▸ WHAT THE TASK REQUIRES
Lines after the one containing "You are a computer-use agent. The" are to be omitted; print exactly each line from the start of the records up to and including it.

Top of GIVEN DATA

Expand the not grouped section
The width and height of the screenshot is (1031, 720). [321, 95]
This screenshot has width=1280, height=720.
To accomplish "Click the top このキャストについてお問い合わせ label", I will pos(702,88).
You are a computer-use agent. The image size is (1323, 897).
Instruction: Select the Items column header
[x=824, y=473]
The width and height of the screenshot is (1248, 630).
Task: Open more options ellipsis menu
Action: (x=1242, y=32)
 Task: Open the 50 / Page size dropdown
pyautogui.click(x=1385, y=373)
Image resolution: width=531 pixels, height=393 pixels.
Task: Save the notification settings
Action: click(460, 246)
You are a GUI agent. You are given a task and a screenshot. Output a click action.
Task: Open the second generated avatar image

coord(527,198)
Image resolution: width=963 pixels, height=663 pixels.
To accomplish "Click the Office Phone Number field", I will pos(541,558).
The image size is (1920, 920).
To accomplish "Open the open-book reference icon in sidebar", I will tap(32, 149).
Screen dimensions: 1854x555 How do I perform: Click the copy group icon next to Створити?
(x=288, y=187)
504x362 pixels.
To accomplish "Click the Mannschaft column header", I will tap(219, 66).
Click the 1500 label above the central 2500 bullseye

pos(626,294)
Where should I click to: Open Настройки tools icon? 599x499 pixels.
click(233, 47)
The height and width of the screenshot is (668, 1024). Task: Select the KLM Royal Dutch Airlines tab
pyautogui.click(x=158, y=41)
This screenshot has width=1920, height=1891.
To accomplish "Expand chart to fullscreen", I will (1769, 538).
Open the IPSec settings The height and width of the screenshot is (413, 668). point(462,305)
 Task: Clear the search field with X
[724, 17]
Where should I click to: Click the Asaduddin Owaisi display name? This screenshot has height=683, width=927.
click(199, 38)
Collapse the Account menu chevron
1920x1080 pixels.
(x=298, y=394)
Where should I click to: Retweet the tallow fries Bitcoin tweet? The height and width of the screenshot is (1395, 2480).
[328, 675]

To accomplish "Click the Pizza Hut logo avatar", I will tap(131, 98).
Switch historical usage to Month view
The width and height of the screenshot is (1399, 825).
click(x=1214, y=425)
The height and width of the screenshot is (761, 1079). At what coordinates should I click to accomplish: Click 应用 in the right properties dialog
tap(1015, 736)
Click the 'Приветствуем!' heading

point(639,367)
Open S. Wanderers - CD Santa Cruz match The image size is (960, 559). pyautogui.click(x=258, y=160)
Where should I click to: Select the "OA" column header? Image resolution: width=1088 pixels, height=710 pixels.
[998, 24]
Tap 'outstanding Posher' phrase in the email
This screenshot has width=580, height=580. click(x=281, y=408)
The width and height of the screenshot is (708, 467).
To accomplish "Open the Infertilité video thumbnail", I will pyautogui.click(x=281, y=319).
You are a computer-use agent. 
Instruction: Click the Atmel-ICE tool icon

Bottom of GIVEN DATA

▸ OUTPUT FOR THIS EXERCISE
Expand the not grouped section
The width and height of the screenshot is (1031, 720). [321, 95]
This screenshot has width=1280, height=720.
To accomplish "Click the top このキャストについてお問い合わせ label", I will pos(702,88).
You are a computer-use agent. The image size is (1323, 897).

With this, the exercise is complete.